Recent Development and Achievement

    Dr. Peng is completing her research on the establishment of East Asian craft art collections in the 19th century U.S. She will also embark on two new research projects in the coming five years. One extends from the current project and turns to the role Jun-type ware played in modern studio pottery in the west. The second one will be on China’s last imperial kiln master Guo Baochang. This project will contextualize his contribution to porcelain making, his influence on the establishment of modern scholarship on Chinese ceramics, and the controversy of his involvement in the antique trade in the early twentieth century.

Selected Publication(s)

  • Peng Y. C. (Forthcoming). Artful Subversion: Empress Dowager Cixi’s Image Making in Art. New Haven: Yale University Press.
  • Peng Y. C. (Forthcoming). Gendered Blue: Women’s Jeans in Post-War Taiwan. In M. Belli (Ed.), Gendered Thread of Globalization. Manchester: University of Manchester Press.

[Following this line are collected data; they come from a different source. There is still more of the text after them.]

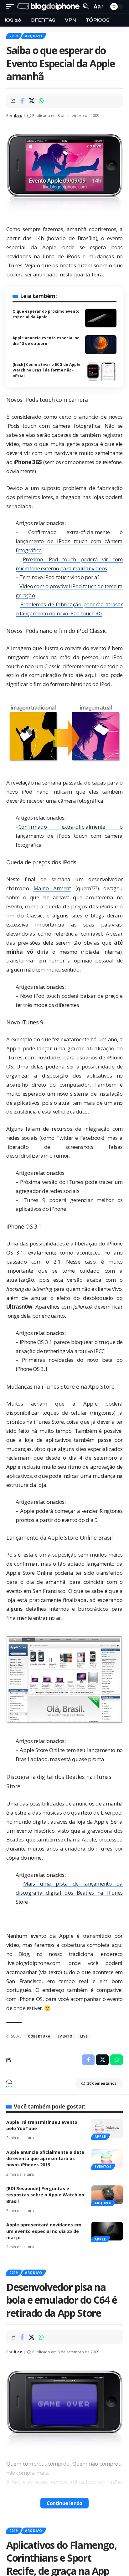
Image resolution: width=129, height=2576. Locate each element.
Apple (100, 2136)
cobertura (39, 2036)
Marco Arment (52, 888)
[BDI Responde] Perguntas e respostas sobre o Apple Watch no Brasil (45, 2194)
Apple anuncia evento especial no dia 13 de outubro (46, 340)
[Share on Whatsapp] (41, 101)
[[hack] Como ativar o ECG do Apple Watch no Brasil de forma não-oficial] (100, 371)
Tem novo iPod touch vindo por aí (59, 577)
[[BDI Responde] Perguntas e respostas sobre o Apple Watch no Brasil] (107, 2194)
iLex (18, 115)
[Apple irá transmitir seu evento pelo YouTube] (107, 2128)
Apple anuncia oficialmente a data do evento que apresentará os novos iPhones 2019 (45, 2158)
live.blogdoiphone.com (33, 1963)
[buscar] (85, 6)
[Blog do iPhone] (49, 7)
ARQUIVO (33, 36)
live (84, 2036)
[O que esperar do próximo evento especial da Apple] (100, 318)
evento (65, 2036)
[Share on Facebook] (22, 101)
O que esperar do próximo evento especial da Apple (46, 314)
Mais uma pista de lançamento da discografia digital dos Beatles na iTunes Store (69, 1892)
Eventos (103, 2166)
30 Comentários (101, 2083)
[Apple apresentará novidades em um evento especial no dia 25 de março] (107, 2231)
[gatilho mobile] (11, 7)
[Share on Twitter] (31, 101)
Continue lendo (64, 2503)
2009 (13, 36)
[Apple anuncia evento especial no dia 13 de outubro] (100, 344)
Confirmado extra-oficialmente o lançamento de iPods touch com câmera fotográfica (69, 541)
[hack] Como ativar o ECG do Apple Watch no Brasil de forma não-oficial (46, 370)
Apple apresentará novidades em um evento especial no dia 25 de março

  • Peng Y. C. (Forthcoming). Entry of Empress Dowager Cixi. Grove Encyclopedia of Asian Art. Oxford: Oxford University Press.

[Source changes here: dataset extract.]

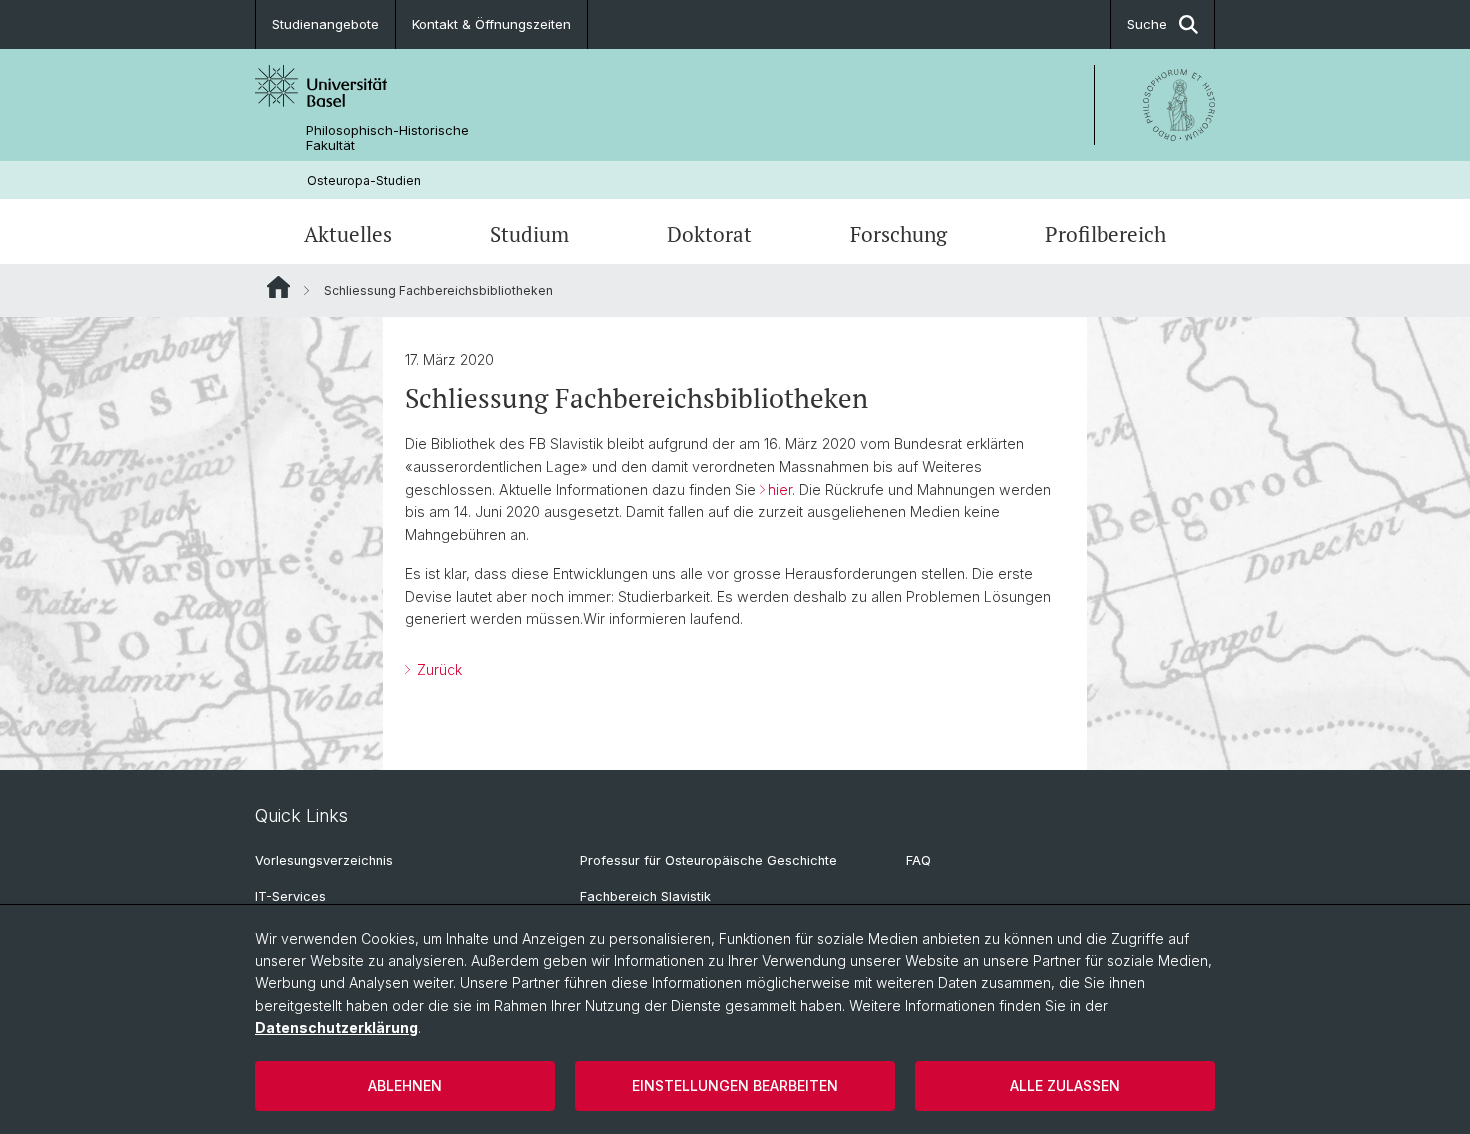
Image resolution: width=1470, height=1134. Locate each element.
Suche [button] (1147, 24)
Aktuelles (348, 234)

  • Peng Y. C. (2019). The Dayazhai ware porcelains in the Rijksmuseum reconsidered. Aziatische Kunst, 49(3), 14-17.
  • Peng Y. C. (2018). Shopping China in Europe: Samuel P. Avery (1822-1904) and the Collecting of East Asian Ceramics in the United States. In C. Howald (Ed.), Acquiring Cultures: Histories of World Art on Western Markets (pp. 47-68). Berlin: De Gruyter.
  • Peng Y. C. (2018). In the Name of Filial Piety: Qing Empresses and Qing Court Politics. In J. Stuart and D. Y. Y. Wu (Eds.), Empresses of China’s Forbidden City, 1644-1912 (pp. 129-141). New Haven: Yale University Press.
  • Peng Y. C. (2017). Reconfiguring Patriarchal Space: Empress Dowager Cixi (1835-1908) and the Reconstruction of the Gardens of Nurtured Harmony. In L. C. W. Blanchard, & K. Chiem (Eds.), Gender, Continuity, and the Shaping of Modernity in the Arts of East Asia, 16th–20th Centuries (pp. 191-223). Boston: Brill.
  • Peng Y. C. (2013). Lingering between tradition and innovation: photographic portraits of Empress Dowager Cixi (1835-1908). Ars Orientalis, 43, 157-75.
  • Peng Y. C. (2012). A palace of her own: Empress Dowager Cixi (1835-1908) and the reconstruction of the Wanchun Yuan. Nan Nü, 14(1), 47-74.